Oireachtas Joint and Select Committees

Tuesday, 8 December 2020

Joint Oireachtas Committee on Children and Youth Affairs

Children's Unmet Needs: Discussion

Mr. Gareth Noble:

I often find it strange how little we hear from the HSE about wanting additional funding to meet its obligations under the Disability Act for recruitment and so on. I recall being involved in one case a number of summers ago where it took longer than the six-month timeframe for a complaint to be heard. In that case, the HSE's solution to the backlogs was not to call for more recruitment of speech and language therapists, OTs, physiotherapists or psychologists. Instead, much to the bewilderment of the court, its priority was to beef up the complaints system and recruit more complaints officers to deal with it. We were going to go from having one national complaints officer, based in Naas, County Kildare, to three or four. That was the solution and it demonstrated where the priorities were and the lack of will to deliver in that regard.

I am asking the HSE to do no more than comply with the law. The law states that its assessments must be commenced within three months and must be determined no later than three months from the commencement. We know, however, that 91% of assessments are not conducted within that timeframe. In addition, in terms of service provision, before coming to this meeting I lodged nine complaints on behalf of families, all going back into the system to try to progress assessments or service delivery. We were dealing with service statements where we were told that the assessments referred to non-verbal children requiring urgent interventions as soon as possible. All these phrases were littered throughout the assessments, yet the service statement today suggested that the earliest day by which these children will be seen for those key interventions is August 2022. That is an unacceptable dereliction of duty and an unacceptable breach of a duty of care.

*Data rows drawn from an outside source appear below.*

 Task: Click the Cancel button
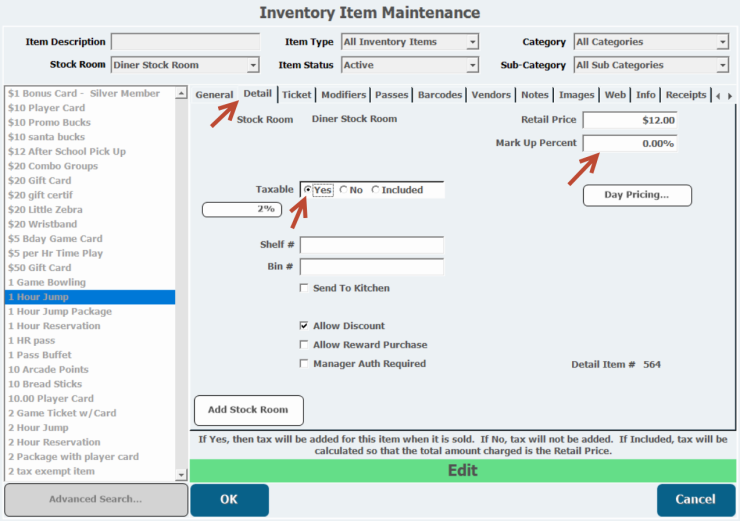coord(695,499)
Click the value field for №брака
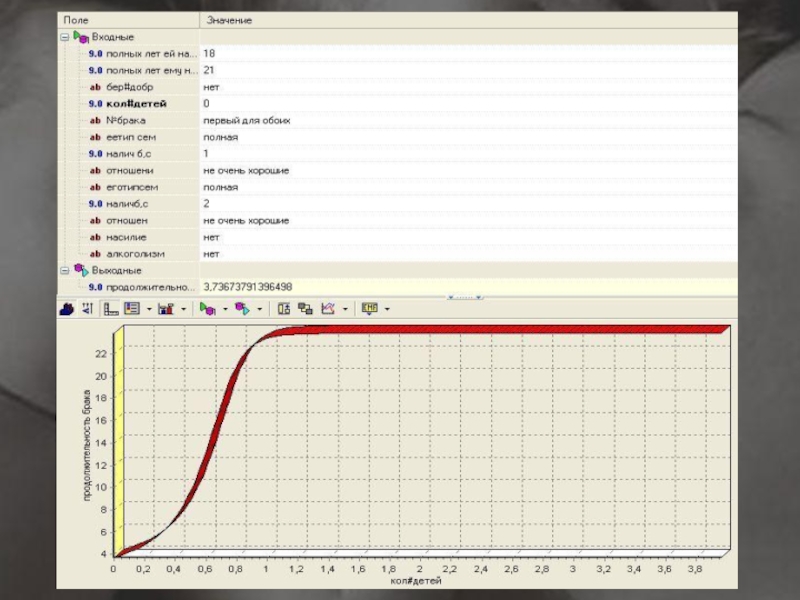This screenshot has height=600, width=800. [x=247, y=120]

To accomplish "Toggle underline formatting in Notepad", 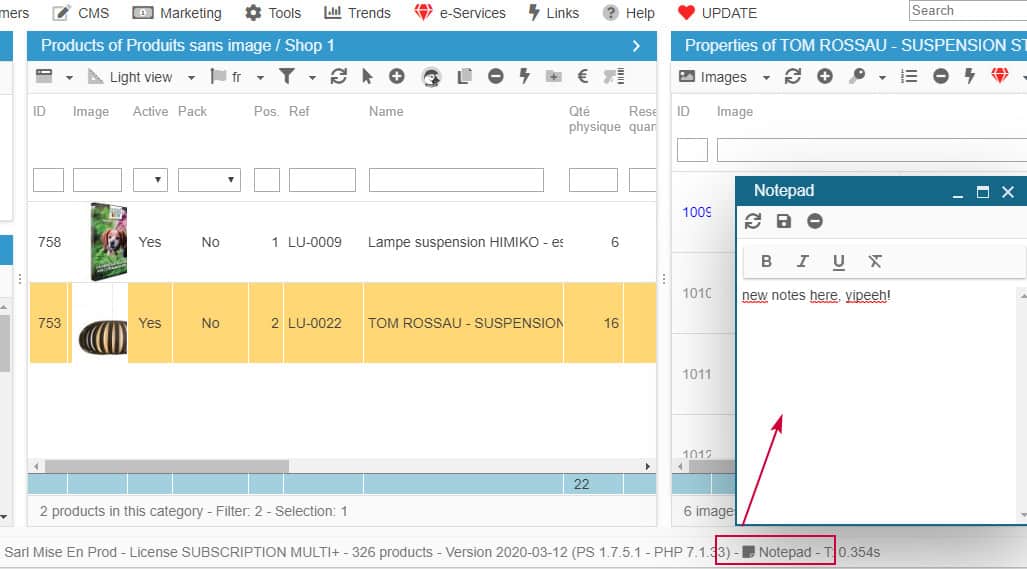I will [x=838, y=261].
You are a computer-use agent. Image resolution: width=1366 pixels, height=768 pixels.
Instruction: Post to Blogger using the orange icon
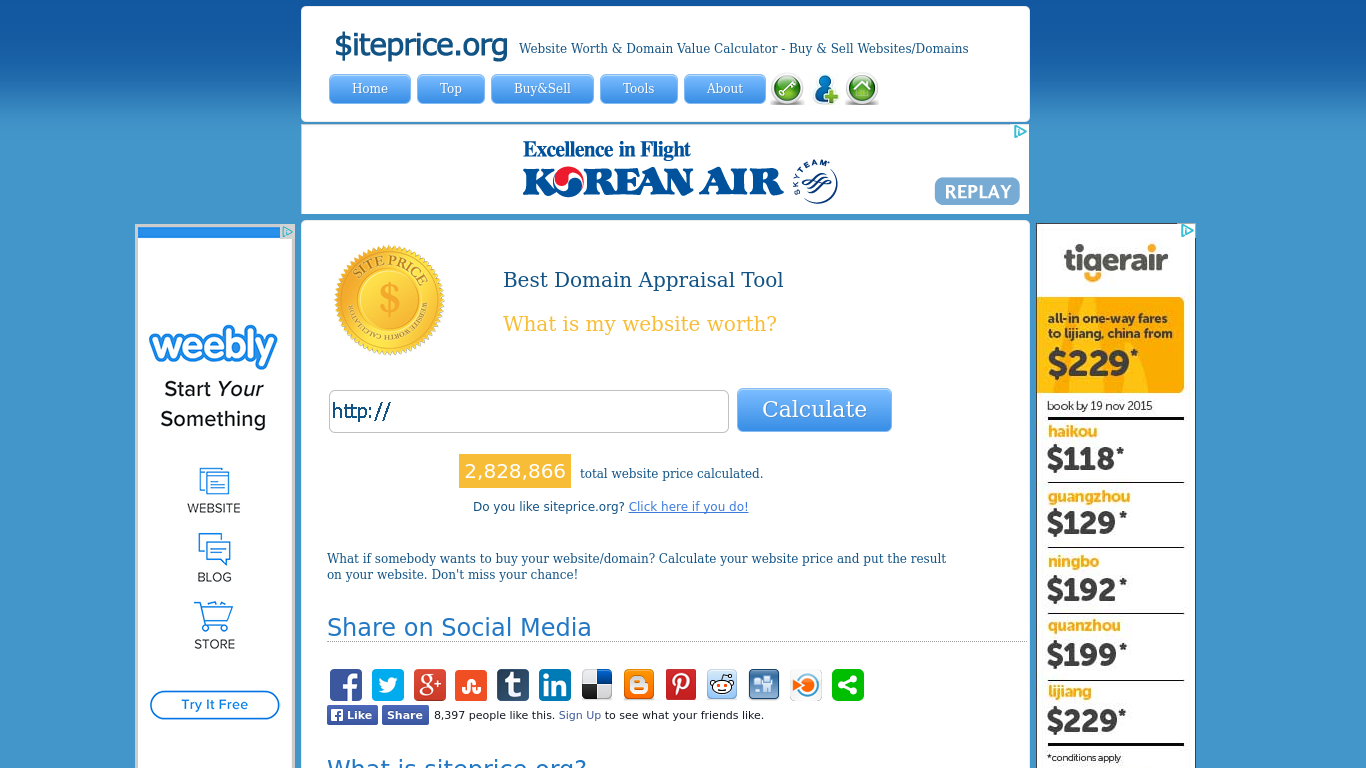click(638, 685)
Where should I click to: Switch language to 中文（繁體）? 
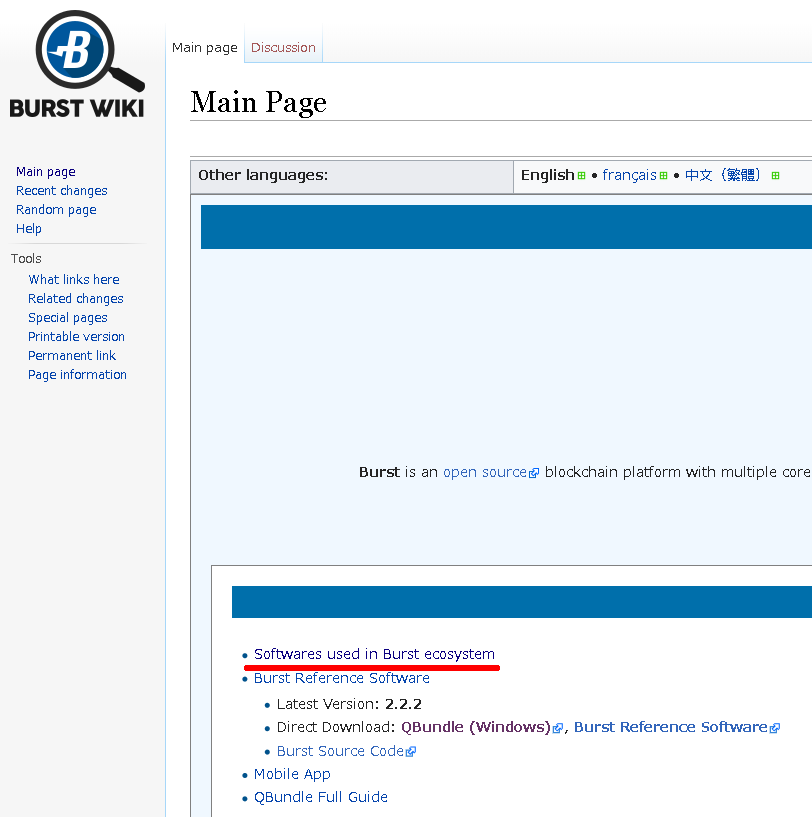[x=724, y=175]
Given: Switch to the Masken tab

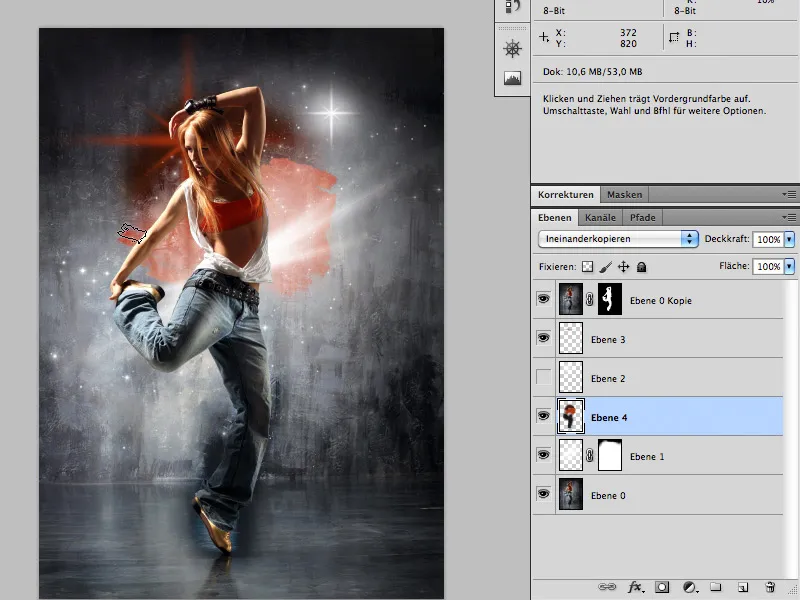Looking at the screenshot, I should 625,195.
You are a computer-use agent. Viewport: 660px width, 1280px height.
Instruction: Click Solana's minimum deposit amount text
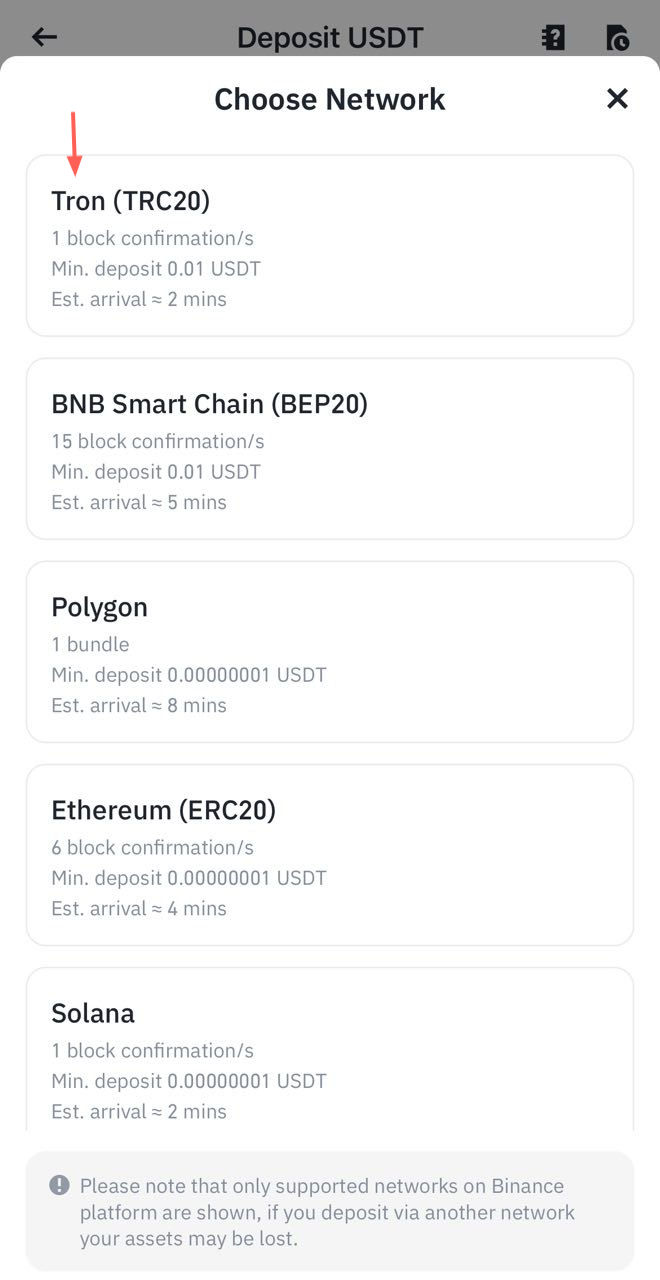click(x=189, y=1081)
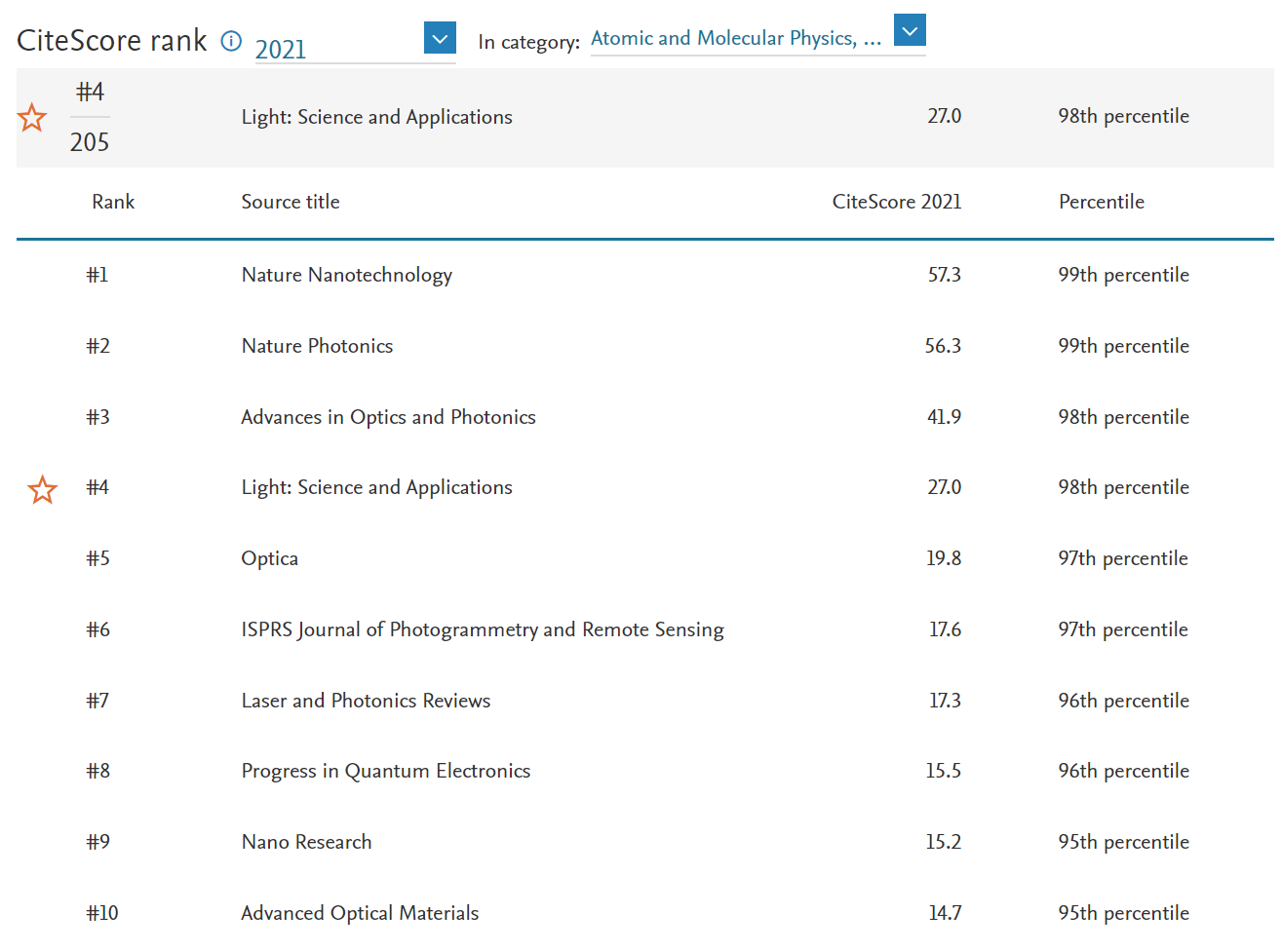Click the CiteScore 2021 column header

pyautogui.click(x=896, y=202)

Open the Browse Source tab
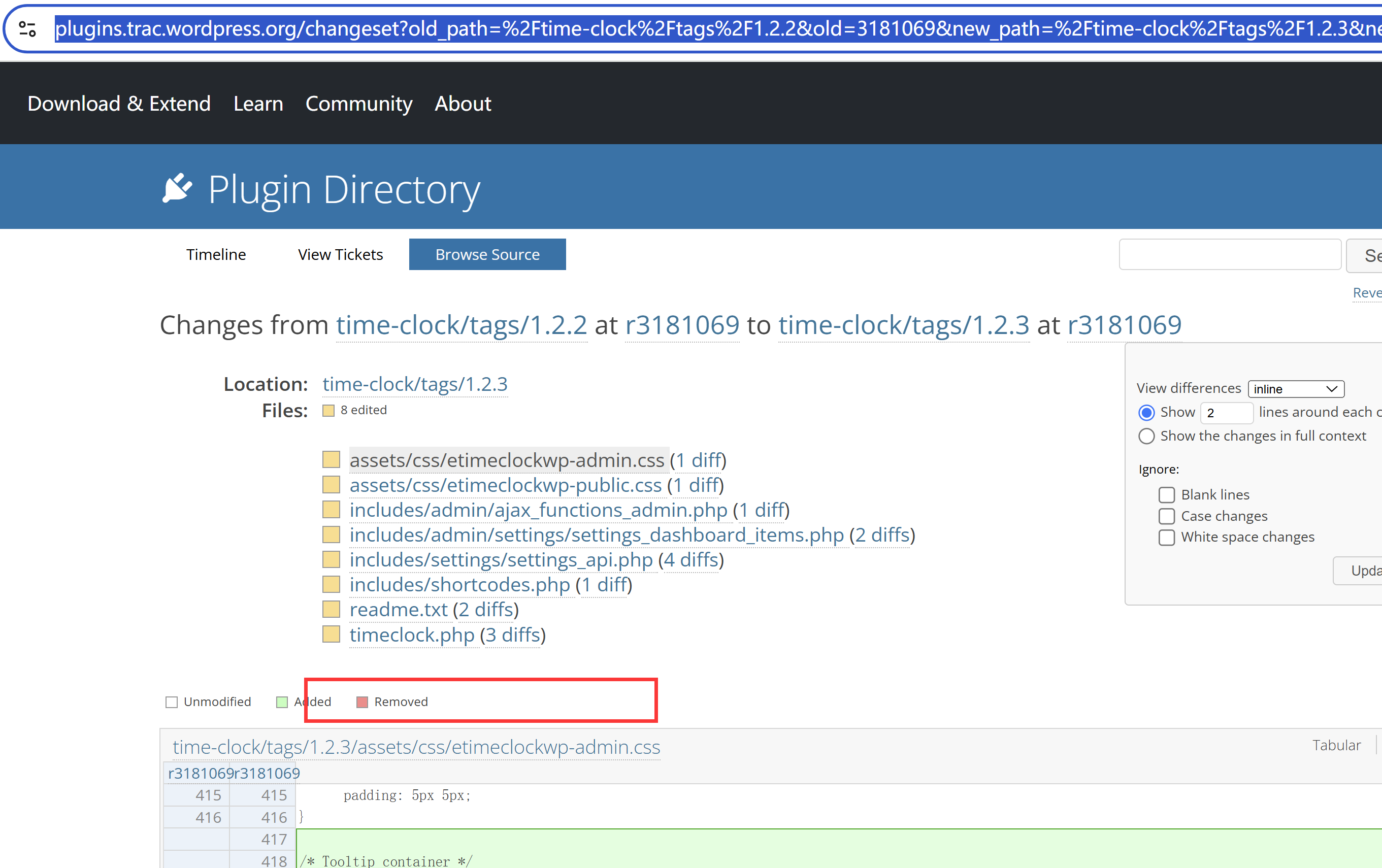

There is going to be a further cost in this regard. In a High Court case of 2007, Mr. Justice Peart found that four months was an unacceptable period in the life of a two-year-old and the context of early intervention. He said valuable time was being wasted. In the context of a four-month delay, which by the time the child was being assessed had increased to four months, he ordered that child and their parents to be awarded €50,000 in damages. It is crazy that parents would ever have to countenance coming to the likes of me to have basic rights vindicated. I would love nothing more than for my role to be made redundant. The way to make my role redundant is simply to comply with the law.